Like the stories that fill the periphery of his film "Kinyarwanda," Alrick Brown came to film almost by chance.
Born in Kingston, Jamaica, Brown graduated from Rutgers University with a bachelor's degree in English and a master's in education. He served in the Peace Corps on Africa's Ivory Coast.
But it wasn't until he visited the slave castle of Elmina in Ghana a key trading post of the African slave trade that Brown decided to make films exploring the lesser-known events of history. In the process, he found himself mining the spiritual recesses of the human heart.
"Truth in times like these is a revolutionary action," Brown said by phone from Park City. "That's always been my work."
"Kinyarwanda," his 100-minute entry in Sundance's World Cinema dramatic competition, is revolutionary on two counts. It's the first dramatic feature film produced and conceptualized by Rwandans. It's also the first film to tell the true story of how that country's Muslims mobilized against the 1994 genocide that consumed an estimated 1 million people. Brown's feature confronts themes of redemption and forgiveness in the face of unrelenting vengeance.
At its center is the relationship between a Tutsi Catholic priest and a local imam, who gives the priest and his flock refuge inside his mosque. The Tutsi priest has been betrayed by a fellow Catholic priest, a Hutu.
"I don't confuse the word of God with the actions of men," the imam tells the priest. "Often they are very different."
Cheikh Tembo, mufti for all Rwandan Muslims, issued a ruling forbidding Rwanda's Muslims from participating in the massacre. He beseeched them to help their neighbors.
"Muslims are a mirror of all good things, as God says," Tembo wrote in a 1994 ruling after a meeting of all the country's imams. "So my brothers and sisters, I ask you all to be mirrors and good examples as God wants us to be."

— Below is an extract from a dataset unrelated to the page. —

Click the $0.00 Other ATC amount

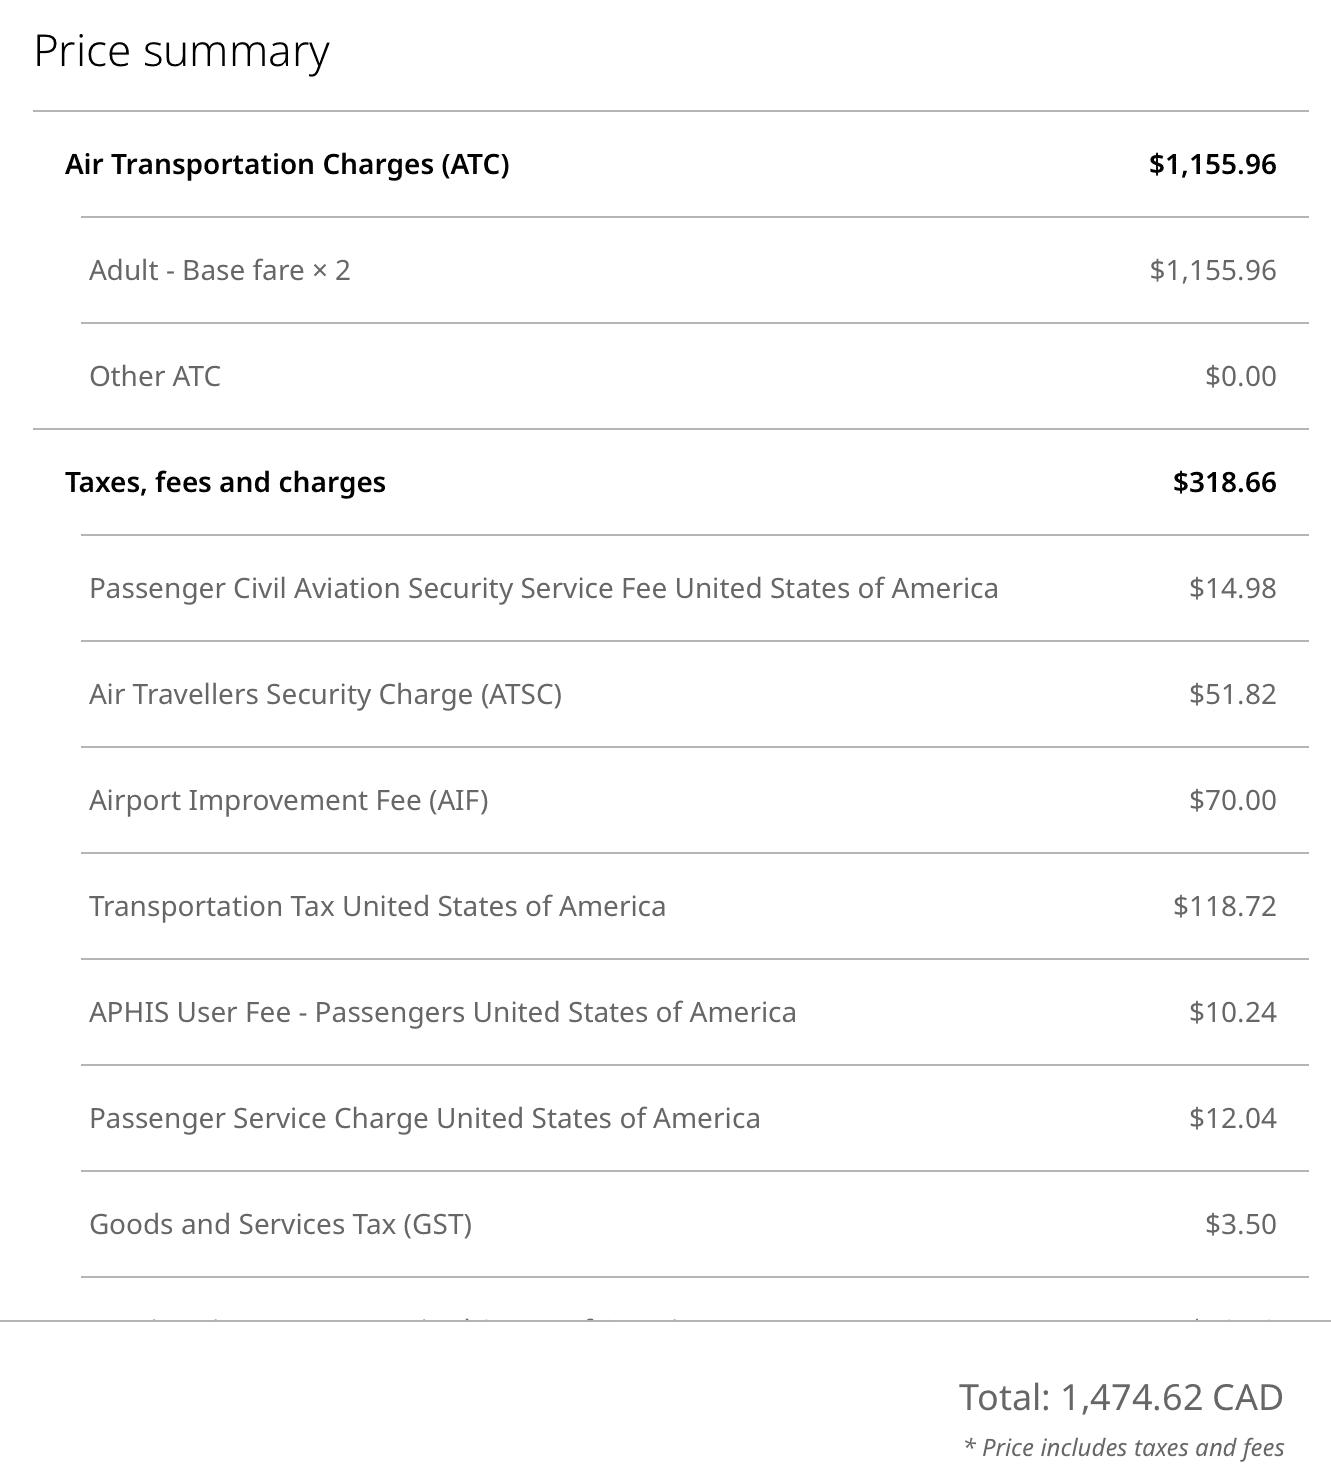[1240, 376]
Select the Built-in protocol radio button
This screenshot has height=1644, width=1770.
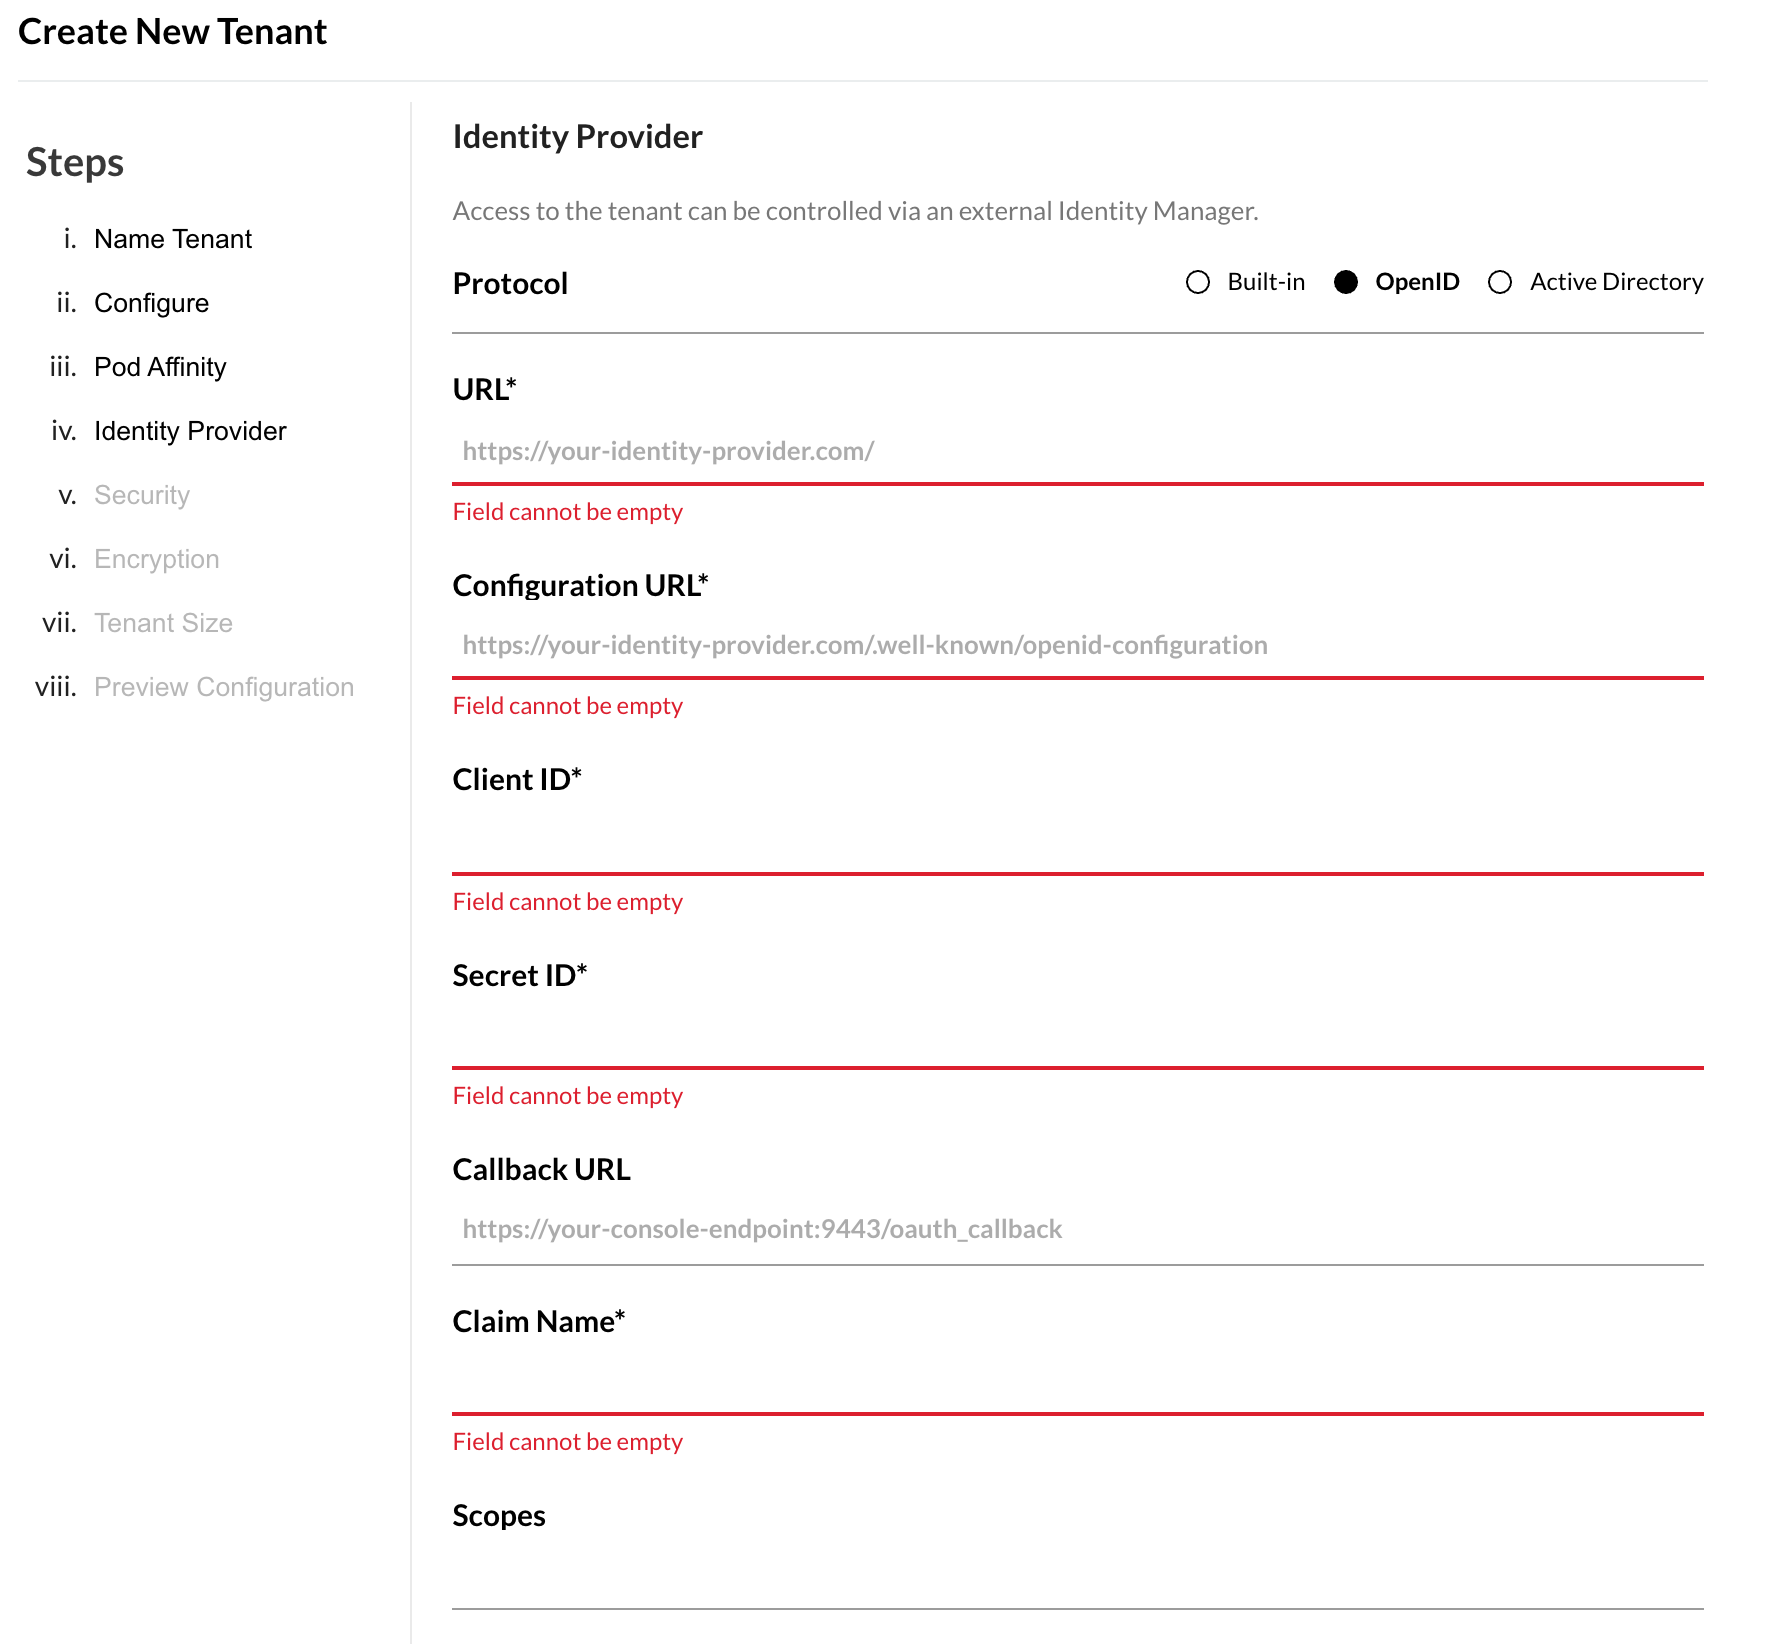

At least two mosques in Rwanda, the Nyamirambo main mosque and one in Cyangugu, were attacked for sheltering Tutsis and moderate Hutus. Brown filmed key scenes at the Islamic Cutlural Center's Khadafi Mosque in Rwanda's capital of Kigali, a mosque used as a refuge during the genocide almost 17 years ago.
Mainstream media limited its coverage of Muslim bravery during the genocide to news of how conversions to Islam spiked after the genocide. Rwandan Christians, mostly Catholic, but also Protestants, were alarmed at how their clergy either ignored, or even participated in, the massacre. Rwanda was 5 percent Muslim before 1994. Today, that percentage is estimated at 15 percent.
Brown learned of how Muslims united to help Christians when he met Rwandan Ishmael Ntihabose through a Peace Corps colleague. Ntihabose applied for a European Commission grant on genocide and reconciliation, and teamed with Brown as an executive producer for a film about Rwnada's genocide after the grant came through.
"I told Alrick that if the film touched on the value of humanity, I will be happy," Ntihabose said. "Film has no borders."
The Rwandan native traveled to Park City to see the film's U.S. premiere on Monday, Jan. 24. He was 14 years old at the time of the genocide, but remembers how the Muslim community organized to shelter Tutsis and moderate Hutus.
"Of course I thought it was an amazing story," Brown said. "The reason this story has never been told is that people were so drawn to the sensationalism of the genocide at the time. It was so evil people forgot humanity can still survive through good deeds."
Part of the film portrays the rich everyday life of Rwanda before machete-wielding Hutus of the Interahamwe militia moved against their Tutsi countrymen. Teenagers dance and flirt. Children play and run errands. A Hutu husband and Tutsi wife bicker. The film's narrative moves back in time, but also forward to the 2004 program of reconciliation the Rwandan government launched to heal the nation's wounds.
"Kinyarwanda" condemns the atrocity of genocide through scenes that depict the beauty of Rwandan life lost, rather than graphic violence. The audience comes face-to-face with the anguish and torment of hatred and violence in searing scenes when men confess their war crimes straight to the camera.
"Forgiveness is asking for a miracle," a woman at a government reconciliation camp tells the men. "It is the ability to see through someone's mistakes to the truth that lies within all of our hearts."
The film's inherent lesson is the short distance between hateful words and hateful actions. "We are not as far away from Rwanda as we like to think," Brown said. "Once you study history and talk to the very people who lived through it, you realize it's frighteningly simple."